# WORK ITEM:
Repeat nothing but the lines below running from the one containing "Image resolution: width=1366, height=2044." to the one containing "[Open chatbox] (1322, 2002)". Keep both end lines.

# SOURCE INFORMATION:

■ ■ ■ ■ ■

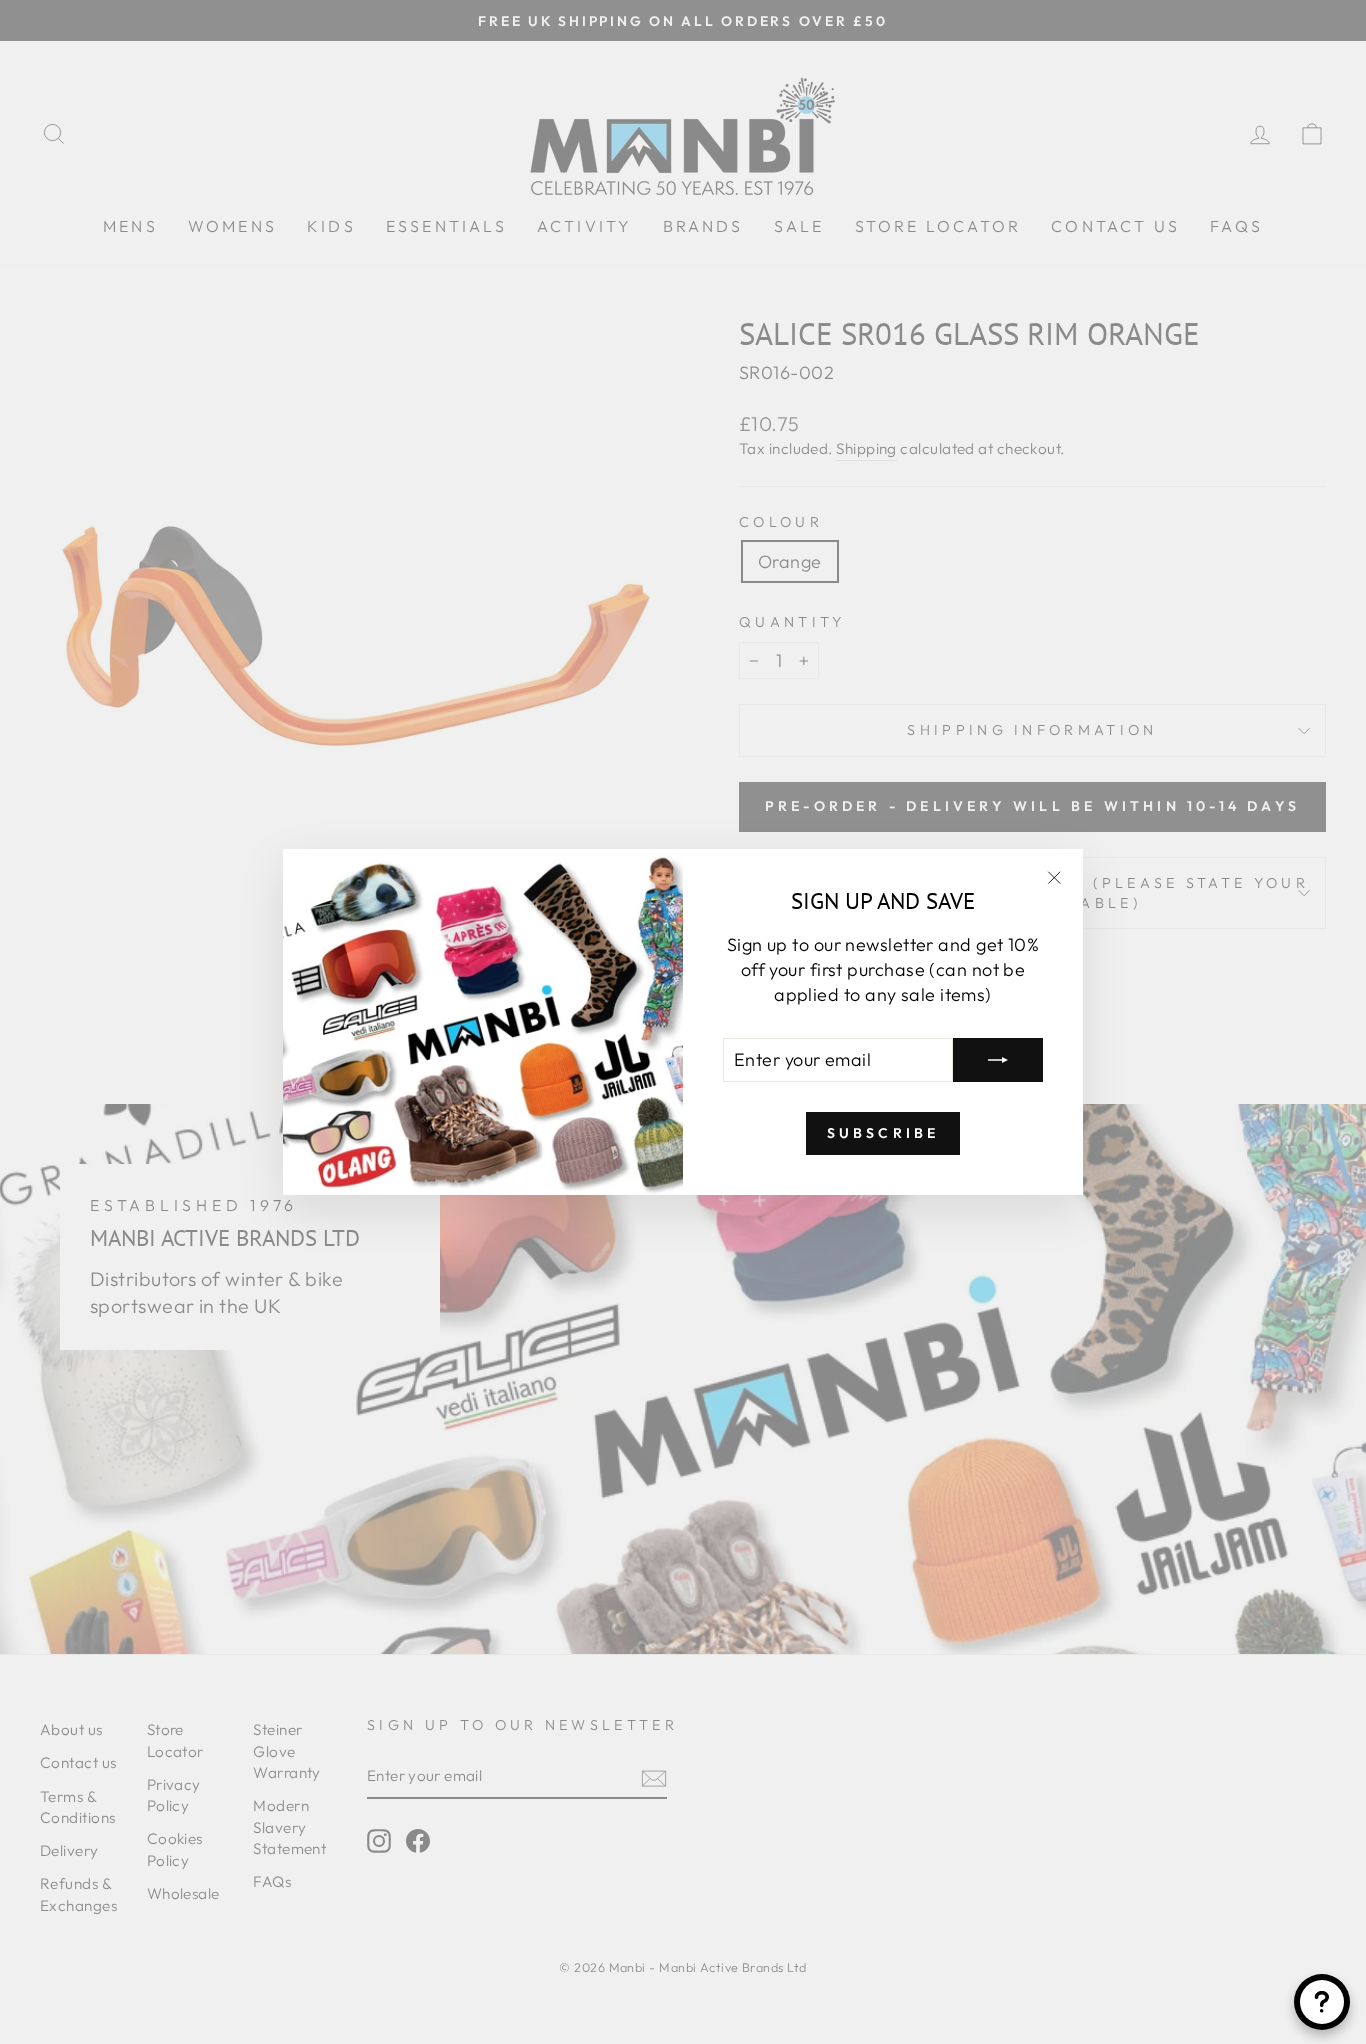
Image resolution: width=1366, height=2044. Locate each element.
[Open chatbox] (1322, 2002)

■ ■ ■ ■ ■

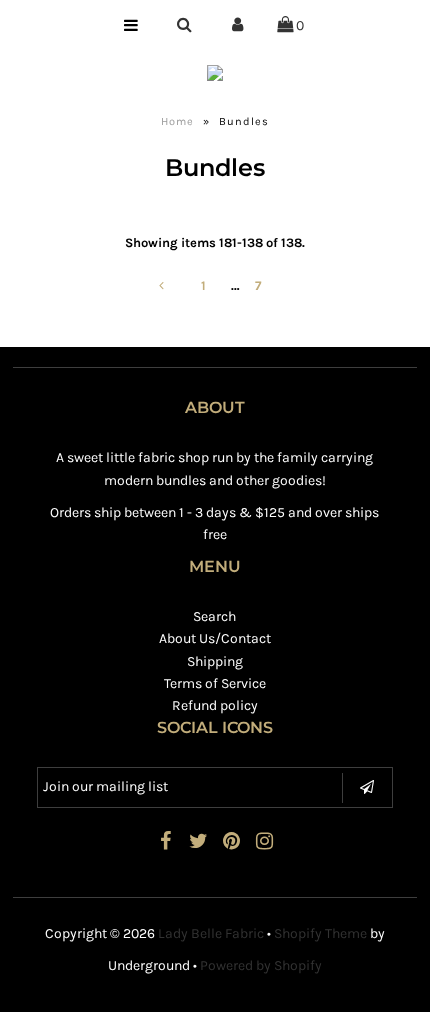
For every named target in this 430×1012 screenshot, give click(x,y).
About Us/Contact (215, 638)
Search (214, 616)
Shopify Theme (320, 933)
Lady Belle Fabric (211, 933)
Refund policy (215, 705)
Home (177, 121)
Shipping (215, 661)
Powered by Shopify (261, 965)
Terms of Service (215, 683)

■ ■ ■ ■ ■

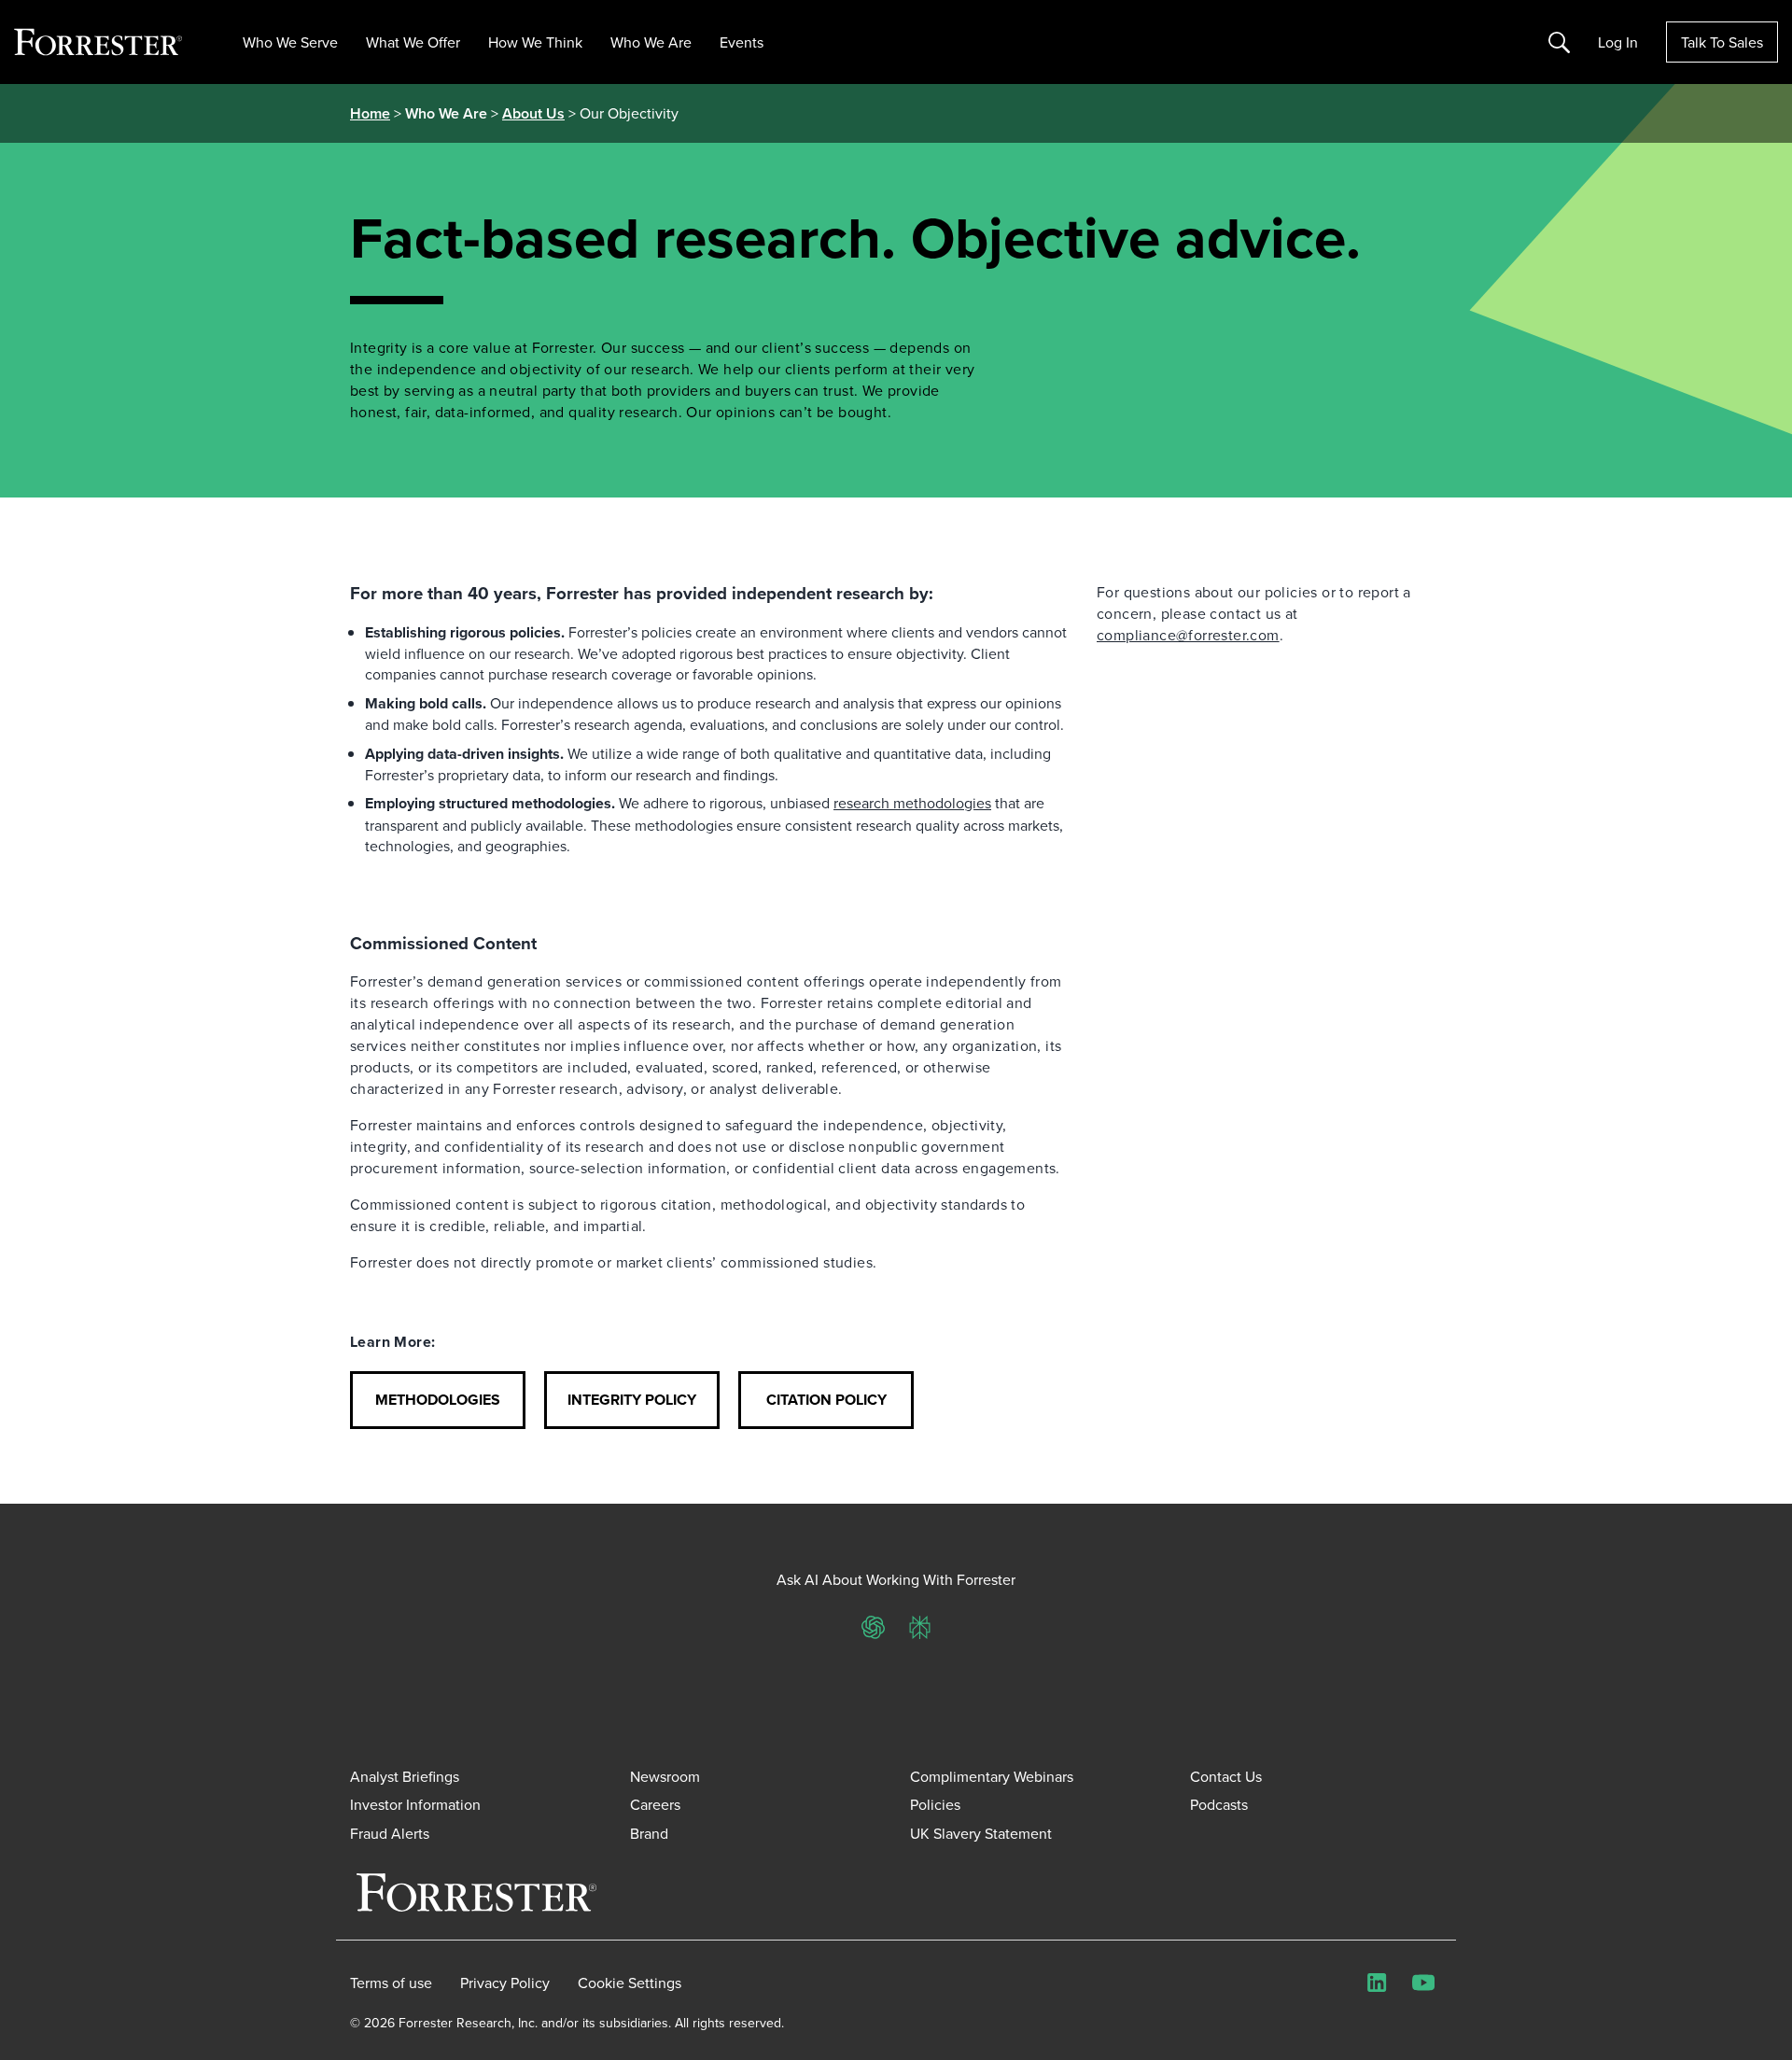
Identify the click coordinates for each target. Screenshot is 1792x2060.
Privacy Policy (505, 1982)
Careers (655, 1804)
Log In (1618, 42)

■ ■ ■ ■ ■

# YOUR RESPONSE:
Image resolution: width=1366, height=2044. Locate each element.
[Open chatbox] (1322, 2002)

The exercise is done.